**PROMPT:** Write down exactly what lies from the line containing "The width and" to the end of the records, inclusive, and omit the pictures.

[Source records]
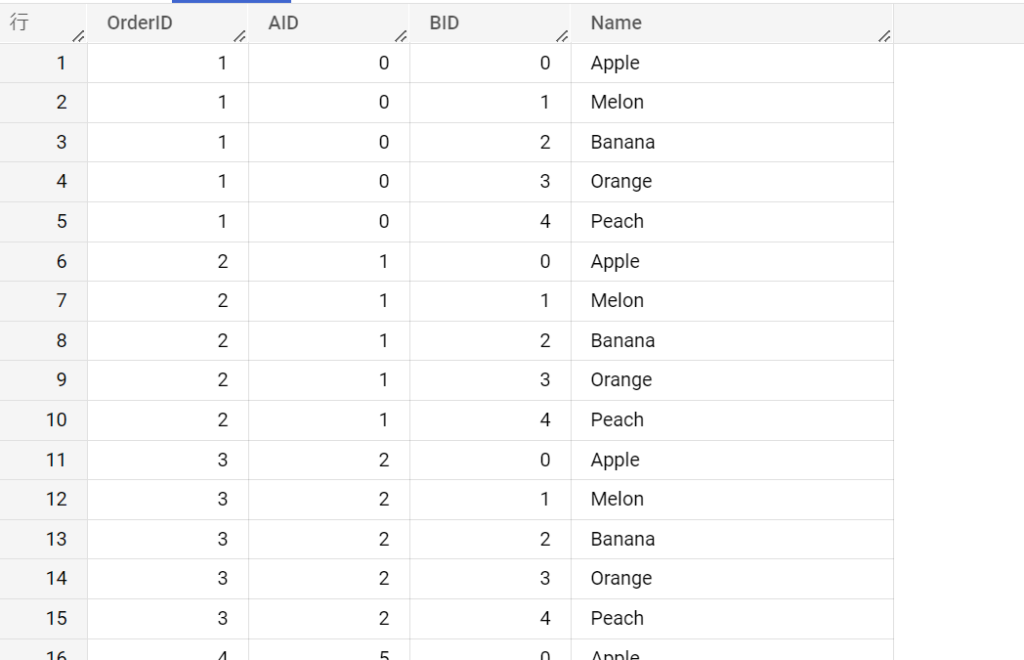Click Banana in row 13

tap(622, 539)
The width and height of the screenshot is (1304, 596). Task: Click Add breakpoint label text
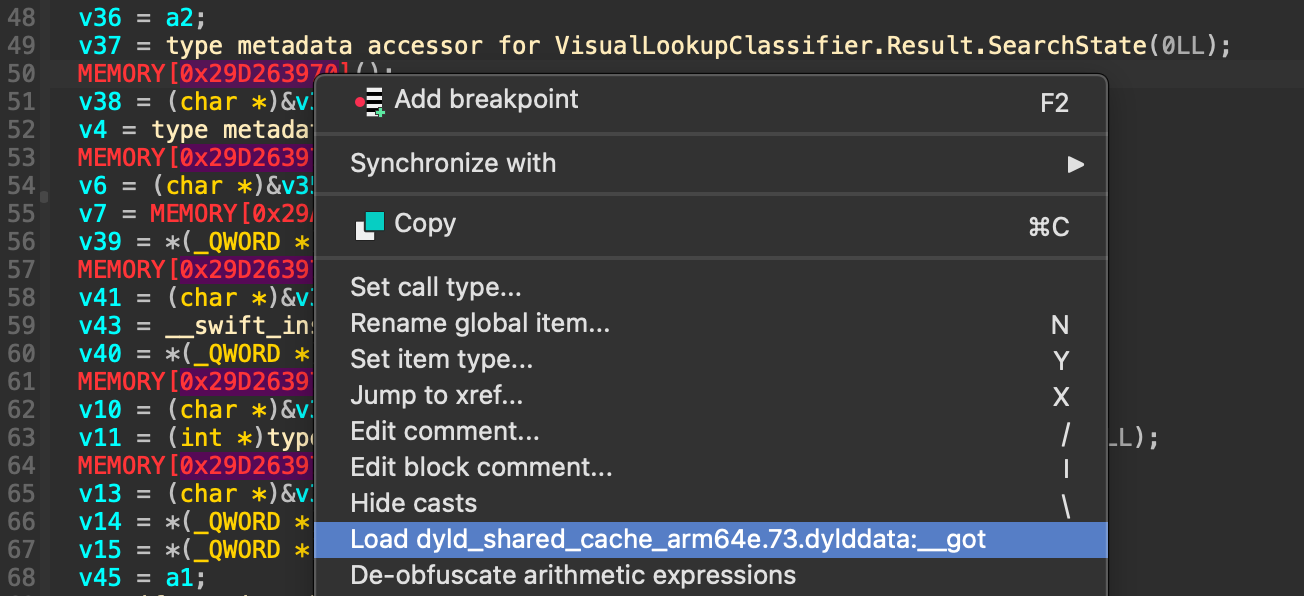click(x=486, y=100)
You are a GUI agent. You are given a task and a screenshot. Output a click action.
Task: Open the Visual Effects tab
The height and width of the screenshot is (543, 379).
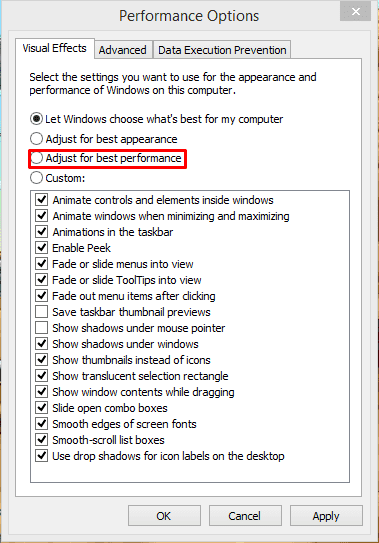55,48
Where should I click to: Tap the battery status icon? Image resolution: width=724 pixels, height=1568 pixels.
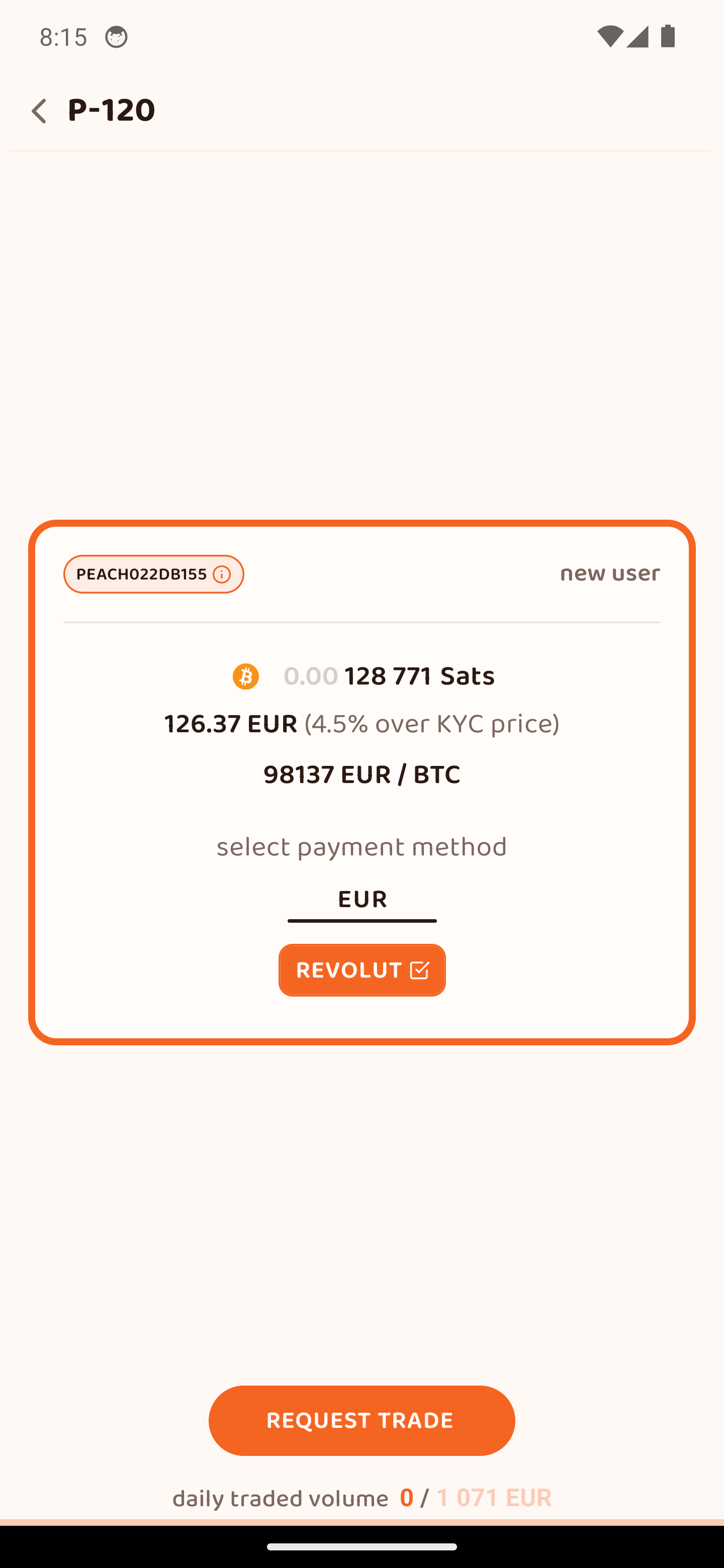(668, 37)
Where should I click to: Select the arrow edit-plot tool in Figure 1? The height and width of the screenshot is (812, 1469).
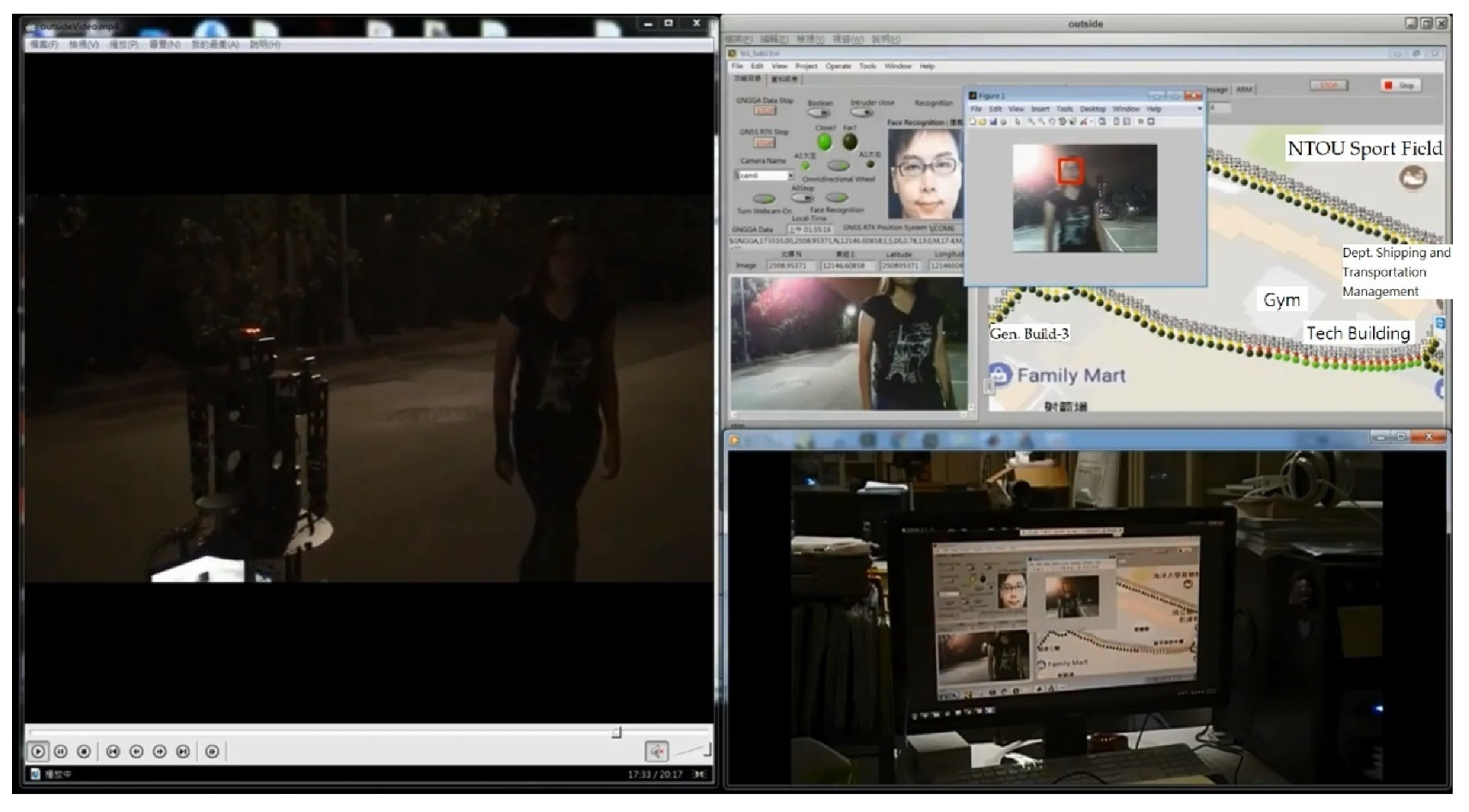[1018, 122]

**ANSWER SECTION:**
The width and height of the screenshot is (1304, 596). Task: Click Add breakpoint label text
click(x=486, y=100)
You are a GUI agent. You are given a task and a screenshot. Output a click action.
Task: Open the Visual Effects tab
The height and width of the screenshot is (543, 379).
55,48
Where should I click to: Tap the battery status icon? Image resolution: width=724 pixels, height=1568 pixels.
(668, 37)
Where should I click to: Select the arrow edit-plot tool in Figure 1? The height and width of the screenshot is (812, 1469).
[1018, 122]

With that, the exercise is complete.